Sittenwidriges Testament: Gerichtlich bestellte Betreuer müssen ihre Aufgaben ohne Erwartung von Zuwendungen erfüllen
Die „pflegende Erbschleicherin“ hat es zu vielfachen Ruhm in diversen Thrillern geschafft. Dass erst jetzt ein Gesetzentwurf in Arbeit ist, der solch einem Treiben beruflicher Betreuer Einhalt gebieten soll, heißt aber nicht, dass es nicht bereits schon jetzt unter scharfer Beobachtung steht. Denn einem solchen sittenwidrigen Geschäft hat auch das Oberlandesgericht Celle (OLG) erst kürzlich ein klares „Nein!“ entgegengehalten.

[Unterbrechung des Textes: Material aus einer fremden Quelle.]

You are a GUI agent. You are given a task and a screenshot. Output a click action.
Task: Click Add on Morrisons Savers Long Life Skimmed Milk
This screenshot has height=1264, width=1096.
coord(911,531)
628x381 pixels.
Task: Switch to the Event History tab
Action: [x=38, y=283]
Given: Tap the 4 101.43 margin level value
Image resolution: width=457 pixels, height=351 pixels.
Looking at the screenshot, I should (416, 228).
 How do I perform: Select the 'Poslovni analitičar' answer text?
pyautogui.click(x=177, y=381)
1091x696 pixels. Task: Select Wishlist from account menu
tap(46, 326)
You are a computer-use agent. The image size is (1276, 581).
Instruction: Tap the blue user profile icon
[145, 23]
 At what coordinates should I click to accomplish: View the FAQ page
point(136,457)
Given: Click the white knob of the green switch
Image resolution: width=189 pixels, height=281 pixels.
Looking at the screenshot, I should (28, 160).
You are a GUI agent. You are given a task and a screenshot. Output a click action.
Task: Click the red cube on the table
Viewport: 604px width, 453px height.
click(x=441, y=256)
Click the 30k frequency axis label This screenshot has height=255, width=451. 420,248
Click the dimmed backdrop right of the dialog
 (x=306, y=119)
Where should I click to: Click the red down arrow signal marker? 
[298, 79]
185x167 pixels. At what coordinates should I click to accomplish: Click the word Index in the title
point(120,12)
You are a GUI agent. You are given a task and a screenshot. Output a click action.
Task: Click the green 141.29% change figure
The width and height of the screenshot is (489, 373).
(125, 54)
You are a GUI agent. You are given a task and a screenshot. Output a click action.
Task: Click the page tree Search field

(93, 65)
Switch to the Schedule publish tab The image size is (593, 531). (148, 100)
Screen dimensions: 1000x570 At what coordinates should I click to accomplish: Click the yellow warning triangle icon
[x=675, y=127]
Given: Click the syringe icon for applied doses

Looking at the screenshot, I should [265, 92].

In dem zu entscheidenden Fall war der nicht verheiratete und kinderlose Erblasser 2012 verstorben. Seit dem Jahr 2005 war für den Erblasser eine Berufsbetreuerin bestellt. Zu diesem Zeitpunkt war der Erblasser bis zu seinem Tod auf einer gerontopsychiatrischen Pflegestation untergebracht. Im Mai 2005 errichtete der Erblasser noch ein notarielles Testament, in dem er seine Berufsbetreuerin sowie einen „Seniorenbetreuer“, der gelegentliche Besorgungen für den Erblasser erledigte, hälftig zu Miterben einsetzte. Nach dem Tod des Erblassers beantragte die zur Erbin berufene Berufsbetreuerin die Erteilung eines gemeinschaftlichen Erbscheins, den das Gericht jedoch rechtskräftig zurückwies. In der Folge wurde ein Nachlasspfleger eingesetzt, der mit der Ermittlung von Erben und der Sicherung des Nachlasses beauftragt war. Im Zuge dieser Tätigkeit kam es dann zu einer gerichtlichen Auseinandersetzung zwischen Nachlasspfleger und der Berufsbetreuerin, die in dieser Auseinandersetzung geltend machte, Miterbin nach dem verstorbenen Erblasser geworden zu sein.
Das OLG hat jedoch festgestellt, dass das notarielle Testament nicht nur wegen der damaligen Testierunfähigkeit des Erblassers unwirksam ist – darüber hinaus war das Testament auch wegen Sittenwidrigkeit unwirksam. Für die Prüfung der Sittenwidrigkeit komme es immer auf den konkreten Einzelfall an, wobei es nicht erforderlich sei, dass sich die Beteiligten bewusst darüber waren, dass das Rechtsgeschäft sittenwidrig sei. Es sei ebenso wenig erforderlich, dass mit dem Geschäft überhaupt eine Schädigungsabsicht verbunden sei. Ausreichend sei, dass der Handelnde die Tatsachen kenne, aus denen sich eine Sittenwidrigkeit objektiv ergeben könne. Ein Betreuer ist ein vom Vormundschaftsgericht gestellter staatlicher Beistand zur Fürsorge in rechtlichen und persönlichen Angelegenheiten. Aus diesem Grund muss von ihm auch erwartet werden, dass er seine Aufgabe auch ohne die Erwartung besonderer Zuwendungen von Seiten des Betreuten ausübt.
Hinweis: In einem aktuellen Gesetzentwurf zur Reform des Vormundschafts- und Betreuungsrechts ist ein Verbot vorgesehen, dass berufliche Betreuer Geld oder geldwerte Leistungen von den Betreuten annehmen dürfen.